Using rakes like we used to be a win-win-win as the person will get good exercise, brooms do not make alarming ear-piercing sounds, and brooms do not spew out nasty pollutants.

• If we significantly increase the number of naturalized areas in Barrie, we will greatly reduce GHG as the need to mow will be reduced accordingly.  

• Where the new pedestrian walk runs from Victoria Street to the playground, the city had chosen lovely fuchsias and fox tails; unfortunately, since they are not winter hardy, the city spent a great deal of time and effort digging them all up at the end of September. The result has been when you walk along the pedestrian sidewalk there is no visual interest, as all you can see is long bed of dark, dead-looking soil.

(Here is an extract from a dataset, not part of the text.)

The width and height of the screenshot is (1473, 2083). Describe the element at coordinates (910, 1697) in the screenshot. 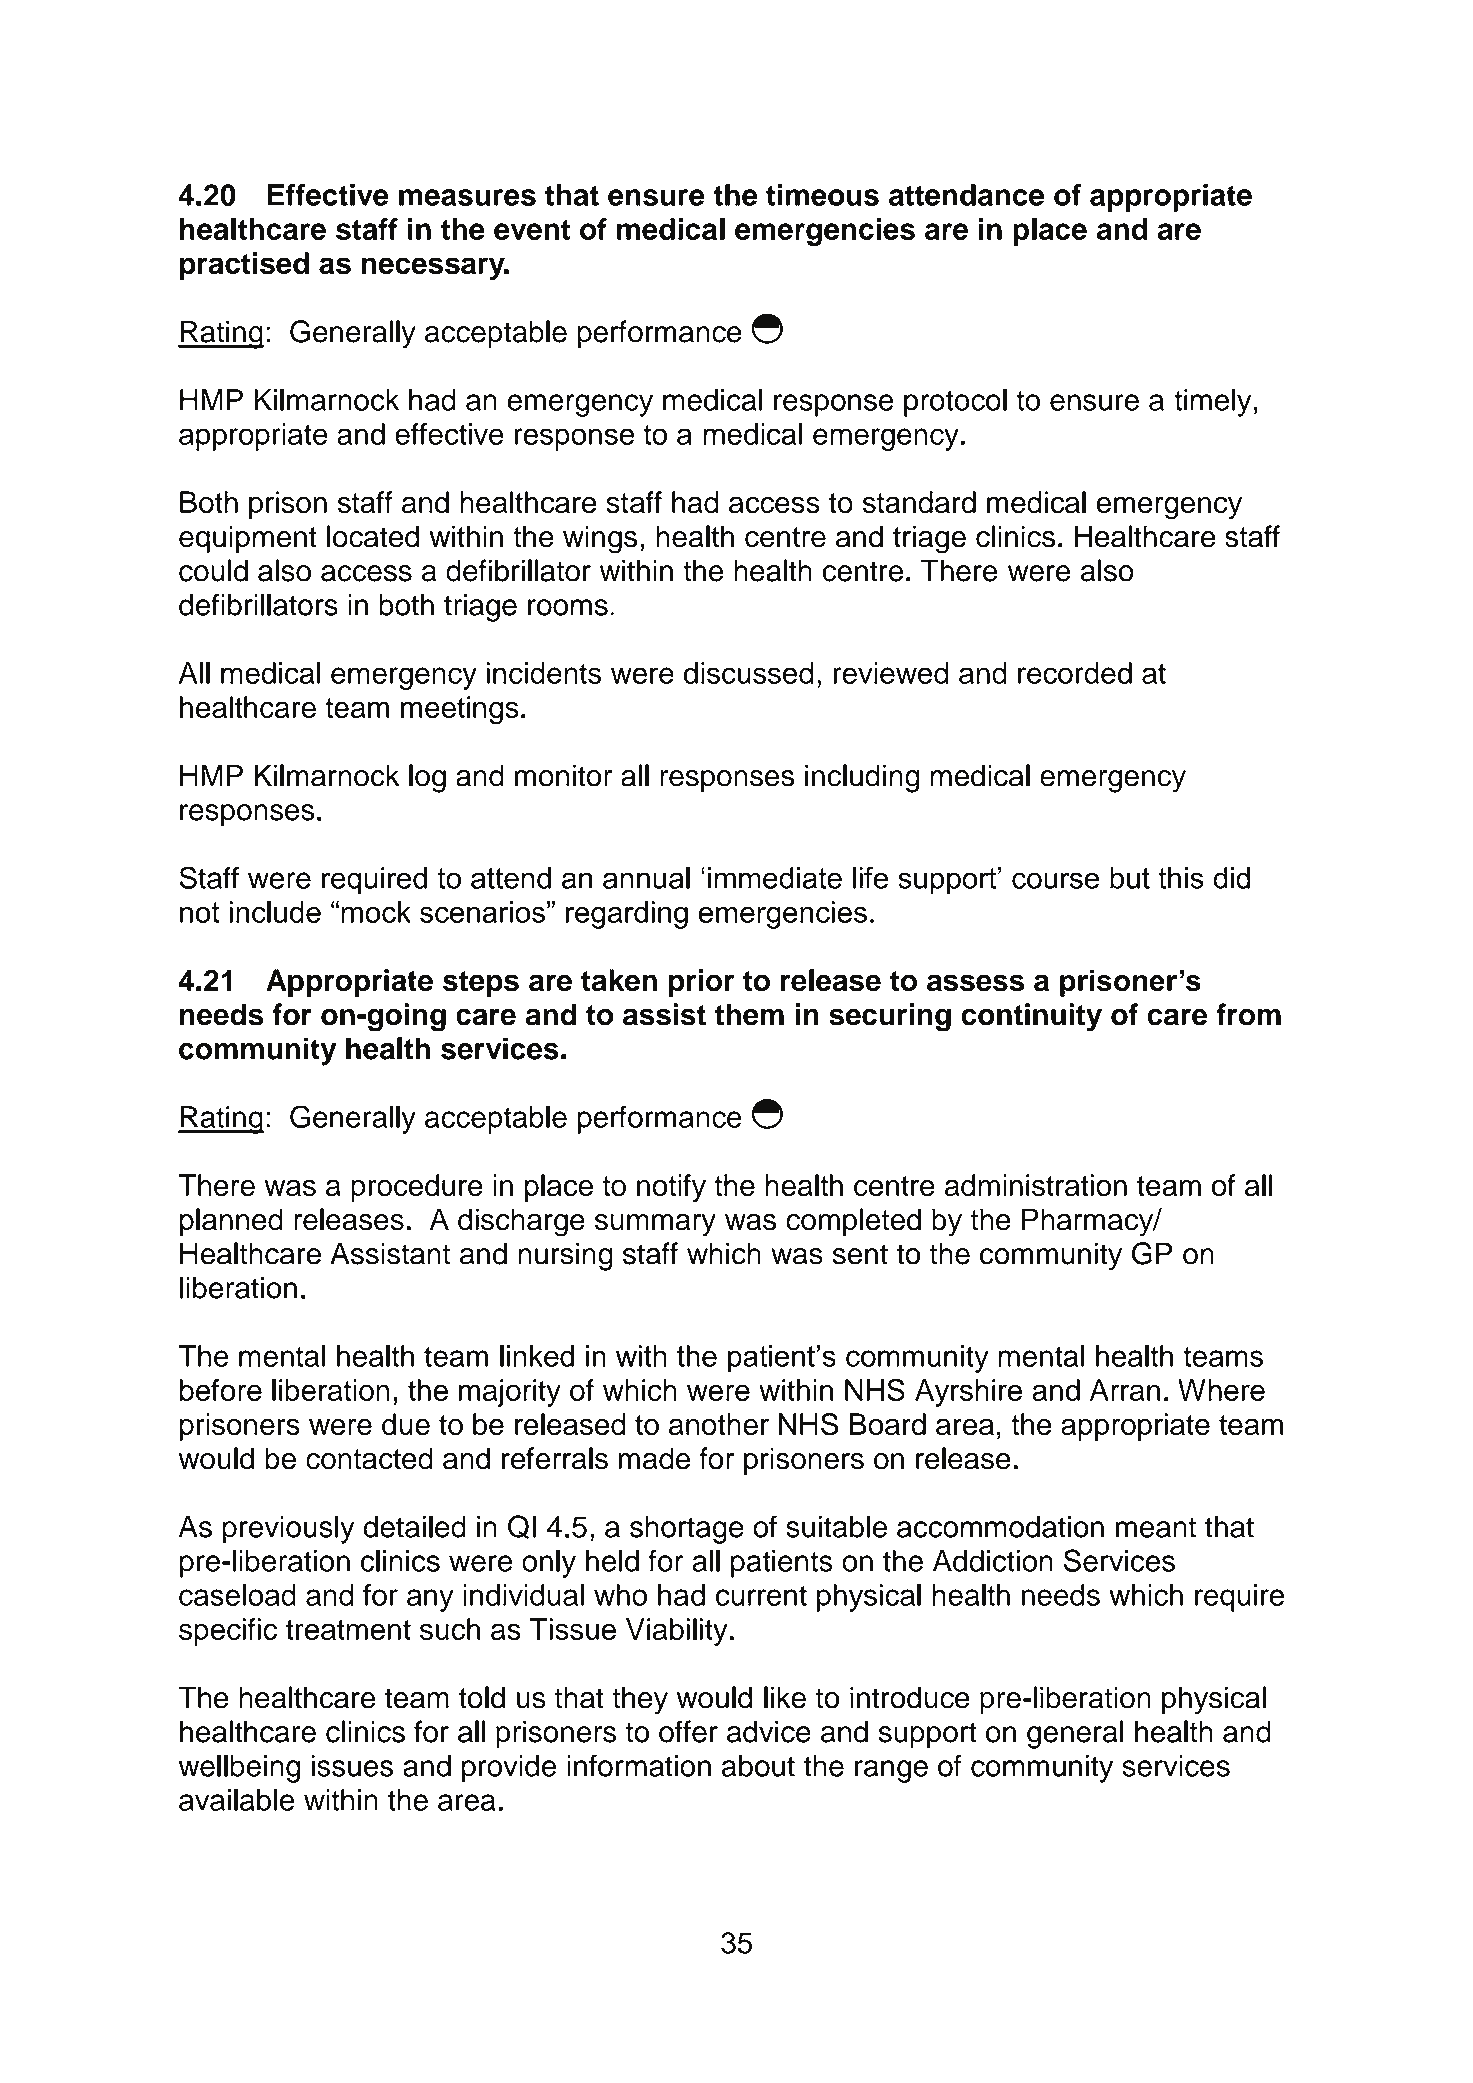

I see `introduce` at that location.
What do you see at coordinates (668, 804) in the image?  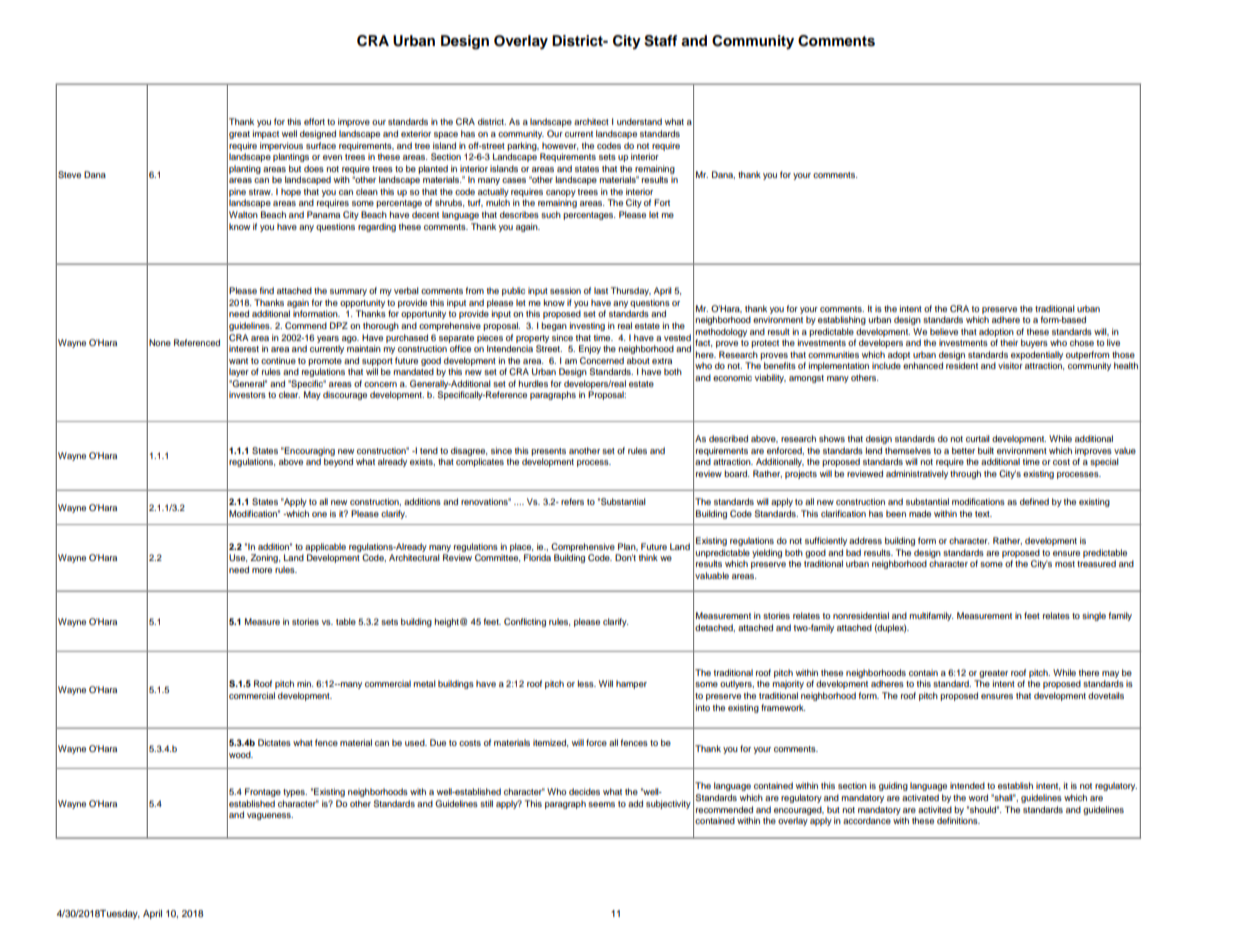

Instead, if they had planted some sort of winter-hardy perennials — shrubs, bushes, flowers, etc. — interspersed with annuals it would be a win-win-win as it would free up workers for other important jobs and create less pollutants (GHG) in the air as trucks would not have to drive to the area every spring and fall.

• The city should explore every avenue to make sure that every business, every organization and every apartment, etc., participate on the city’s composting program. Twenty per cent of all methane gas comes from compostable materials deposited in our landfill sites.

• The city should become involved in as many tree-planting initiatives as possible. Residents should be encouraged to reduce their lawn area, increase gardens, and plant as many trees as possible.

• When the city plants coniferous trees they should keep in mind that the survival rate of evergreens increases dramatically if they are planted in groups of three or more. Standalone evergreen trees lose a great deal of moisture on sunny winter days; whereas, groups of evergreen trees help shade each other, thus resulting in less moisture loss. Experts agree that ecologically healthy cities need a 40 per cent urban canopy. Unfortunately, most cities have been 20 and 25 per cent.

• The city should start a campaign to educate residents on the negative impacts of drinking water from plastic bottles. Every time we make the decision to drink water from a plastic bottle, rather than from city-treated water from a tap, we are directly responsible for increasing the GHG in our community. Not only are the massive trucks delivering the bottled water spewing out GHG, clogging up the highways, causing extra stress on the roads, but Nestle is responsible for extracting water from Ontario wells, even during severe drought. Water should be for life, not for profit.

By implementing the above suggested initiatives, we will end up with healthier landscapes as well as healthier people.

The bold actions you take today will determine if our children and our children’s children will embrace a future with hope and optimism or face a future filled with fear and dread.